▶ _Task statement_
Where the listing below reaches the line containing "Click the green", start writing out lines exactly, and stop once the line containing "Task: Click the search" has been written.

___ Data shown

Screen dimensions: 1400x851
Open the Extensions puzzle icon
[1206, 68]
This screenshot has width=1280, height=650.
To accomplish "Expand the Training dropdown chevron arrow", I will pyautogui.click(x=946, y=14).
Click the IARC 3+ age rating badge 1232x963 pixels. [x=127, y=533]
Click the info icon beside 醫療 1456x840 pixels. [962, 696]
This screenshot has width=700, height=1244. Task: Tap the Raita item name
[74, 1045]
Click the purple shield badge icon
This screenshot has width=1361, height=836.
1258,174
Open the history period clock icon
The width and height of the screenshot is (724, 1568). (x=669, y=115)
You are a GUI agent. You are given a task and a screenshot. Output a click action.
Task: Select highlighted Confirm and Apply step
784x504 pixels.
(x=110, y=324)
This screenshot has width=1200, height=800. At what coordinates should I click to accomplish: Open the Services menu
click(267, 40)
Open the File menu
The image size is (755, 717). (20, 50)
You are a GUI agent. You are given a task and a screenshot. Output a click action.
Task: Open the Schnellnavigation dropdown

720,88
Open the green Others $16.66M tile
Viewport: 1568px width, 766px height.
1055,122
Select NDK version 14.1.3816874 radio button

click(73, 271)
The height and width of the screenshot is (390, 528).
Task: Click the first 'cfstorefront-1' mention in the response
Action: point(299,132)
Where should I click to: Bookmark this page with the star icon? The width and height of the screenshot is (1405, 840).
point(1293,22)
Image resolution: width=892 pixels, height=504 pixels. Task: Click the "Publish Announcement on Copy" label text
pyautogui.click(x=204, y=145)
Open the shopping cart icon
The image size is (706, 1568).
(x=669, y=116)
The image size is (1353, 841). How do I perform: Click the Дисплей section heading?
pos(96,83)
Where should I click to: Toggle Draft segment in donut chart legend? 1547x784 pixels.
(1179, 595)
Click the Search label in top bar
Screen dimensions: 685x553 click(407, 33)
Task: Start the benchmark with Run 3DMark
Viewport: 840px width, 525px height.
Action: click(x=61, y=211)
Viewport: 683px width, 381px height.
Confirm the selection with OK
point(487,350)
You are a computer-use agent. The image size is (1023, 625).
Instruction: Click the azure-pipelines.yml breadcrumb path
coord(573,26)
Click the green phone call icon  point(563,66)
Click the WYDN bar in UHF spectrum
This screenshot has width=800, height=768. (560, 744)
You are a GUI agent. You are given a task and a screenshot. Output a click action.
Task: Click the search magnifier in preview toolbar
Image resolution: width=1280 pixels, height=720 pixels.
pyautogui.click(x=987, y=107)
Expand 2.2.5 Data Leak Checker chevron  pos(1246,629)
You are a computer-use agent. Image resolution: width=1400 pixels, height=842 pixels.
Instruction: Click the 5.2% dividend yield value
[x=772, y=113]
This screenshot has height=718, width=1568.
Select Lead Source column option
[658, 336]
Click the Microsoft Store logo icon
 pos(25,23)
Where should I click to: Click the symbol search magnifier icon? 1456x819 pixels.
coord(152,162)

______

▶ _Your response_
Click the green phone call icon  point(563,66)
Click the WYDN bar in UHF spectrum
This screenshot has width=800, height=768. (560, 744)
You are a GUI agent. You are given a task and a screenshot. Output a click action.
Task: Click the search magnifier in preview toolbar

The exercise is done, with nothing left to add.